### Task data:
--- START ---

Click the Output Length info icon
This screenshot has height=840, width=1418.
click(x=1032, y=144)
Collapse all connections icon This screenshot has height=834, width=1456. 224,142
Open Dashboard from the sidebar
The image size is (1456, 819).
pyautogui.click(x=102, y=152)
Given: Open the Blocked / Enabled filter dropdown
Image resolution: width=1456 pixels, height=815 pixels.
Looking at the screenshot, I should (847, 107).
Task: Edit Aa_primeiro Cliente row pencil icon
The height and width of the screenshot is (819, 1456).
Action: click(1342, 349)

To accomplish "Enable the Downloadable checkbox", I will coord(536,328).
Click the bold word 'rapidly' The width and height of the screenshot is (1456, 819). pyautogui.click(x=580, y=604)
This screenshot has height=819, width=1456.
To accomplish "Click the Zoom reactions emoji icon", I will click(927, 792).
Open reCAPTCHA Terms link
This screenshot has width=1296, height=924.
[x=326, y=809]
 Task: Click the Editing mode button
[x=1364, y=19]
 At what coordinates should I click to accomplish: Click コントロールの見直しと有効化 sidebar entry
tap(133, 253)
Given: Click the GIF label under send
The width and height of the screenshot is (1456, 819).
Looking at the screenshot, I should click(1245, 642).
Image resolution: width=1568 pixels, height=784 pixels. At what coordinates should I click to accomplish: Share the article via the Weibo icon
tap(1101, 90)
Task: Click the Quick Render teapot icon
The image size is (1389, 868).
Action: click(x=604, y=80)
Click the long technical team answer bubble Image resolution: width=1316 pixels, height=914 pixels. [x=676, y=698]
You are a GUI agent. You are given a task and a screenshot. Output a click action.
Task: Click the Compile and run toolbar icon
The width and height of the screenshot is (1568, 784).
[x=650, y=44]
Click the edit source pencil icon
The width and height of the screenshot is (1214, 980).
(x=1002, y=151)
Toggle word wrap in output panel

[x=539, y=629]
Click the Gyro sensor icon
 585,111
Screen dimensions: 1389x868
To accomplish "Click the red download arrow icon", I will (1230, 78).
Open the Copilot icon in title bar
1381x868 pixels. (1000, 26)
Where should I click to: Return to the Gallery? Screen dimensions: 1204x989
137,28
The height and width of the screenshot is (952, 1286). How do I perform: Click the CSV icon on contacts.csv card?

--- END ---

### Work to be completed:
Once the lines containing "will" in the data above are counted, give the total by itself.

### Exercise output:
3